Il s’agissait d’un phénomène particulièrement attendu pour cette année, car de nombreuses grandes enseignes bancaires avaient commencé en 2020 à rendre publiques leurs stratégies en matière de cryptomonnaies. Naturellement, les banques d’investissement avaient jusqu’alors été les acteurs les plus dynamiques.

 

Peur du désavantage concurrentiel

En 2021, sous la pression de clientèles fortunées attirées par la surperformance des cryptos, des banques privées ont offert des moyens d’accéder à cette classe d’actifs émergente. Même des établissements comme JP Morgan, pourtant dirigée par le détracteur du bitcoin notoire Jamie Dimon, ont permis de s’exposer au BTC. (Permettant au passage de capter des frais élevés et des marges importantes dans un environnement où la compression des frais devient la norme.)

Tout ceci a marqué une étape dans l’adoption des bitcoin, altcoin et autres jetons numériques. Progressivement, ce n’était plus le fait de disposer de tels produits crypto qui constituait un avantage concurrentiel pour les banques, mais le fait de ne pas s’investir dans la crypto qui constituait un désavantage.

« Nous voulons participer à (l’expansion de cette industrie).

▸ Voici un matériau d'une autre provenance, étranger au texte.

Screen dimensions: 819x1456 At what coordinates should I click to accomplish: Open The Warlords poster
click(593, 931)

Nous avons conscience des risques que cela impose, mais nous estimons que le plus gros risque est de ne pas y participer », a récemment avoué le CEO de la Commonwealth Bank of Australia. L’institution a entre autres noué un partenariat avec Gemini, le géant américain de la conservation de monnaies numériques, afin que ses clients puissent gérer des crypto-actifs directement à partir de leur app bancaire.

Car une idée a fait son chemin : les cryptomonnaies forment les piliers d’une économie numérique dans laquelle les consommateurs peuvent participer à une nouvelle création de valeur.

 

La logique de l’adoption

Des millions de clients peuvent ou pourront très bientôt accéder aux cryptomonnaies en passant directement par leur banque. Encore dernièrement, une banque communautaire américaine a lancé un programme crypto-intégré à son environnement, en collaboration avec la plateforme new-yorkaise de gestion d’actifs numériques Bakkt.

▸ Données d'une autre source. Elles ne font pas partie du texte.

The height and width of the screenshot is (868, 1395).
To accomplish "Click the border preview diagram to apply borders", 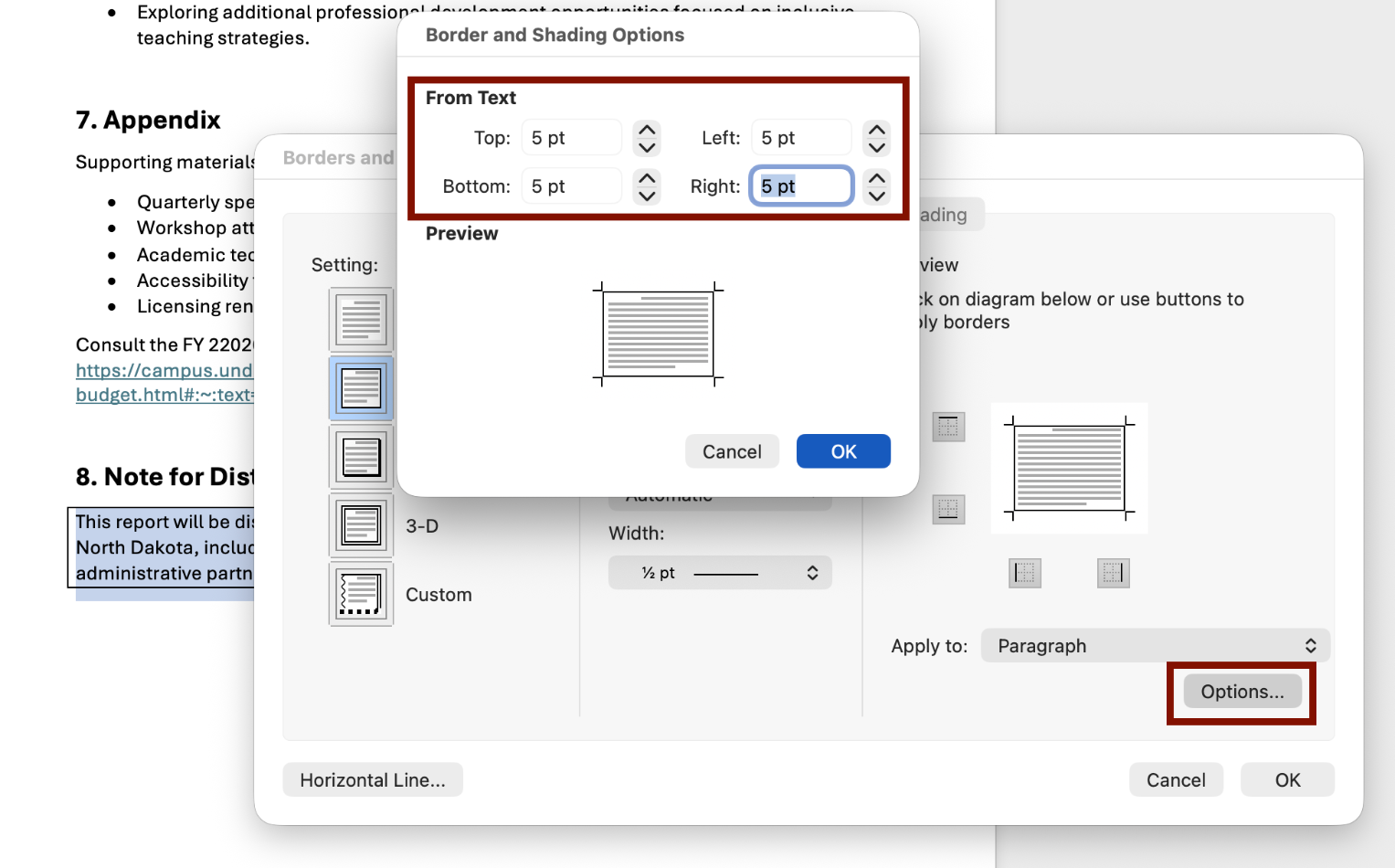I will tap(1069, 468).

«Déployer de nouveaux accès innovants à cette économie en plein essor, en permettant d’acheter, de vendre et de détenir des cryptos, est le prolongement de la relation du consommateur avec sa banque de confiance» s’est félicité par voie de communiqué Sheela Zemlin, directrice des revenus de Bakkt.

Justement, au terme d’une année 2021 historique pour l’écosystème du bitcoin, Henri Arslanian, directeur crypto pour le groupe de consultance PwC, livre ses prédictions de saison pour la nouvelle année qui suit et s’annonce tout aussi mouvementée.

«De nombreuses grandes banques (privées) ont méprisé le bitcoin comme n’étant pas un actif sérieux. Le fait de ne pas avoir à vendre de produits liés aux cryptomonnaies n’a probablement pas aidé. Mais nous devrions nous attendre à ce que la plupart d’entre elles fassent un virage à 180° et lancent des offres crypto en 2022» prévoit Henri Arslanian.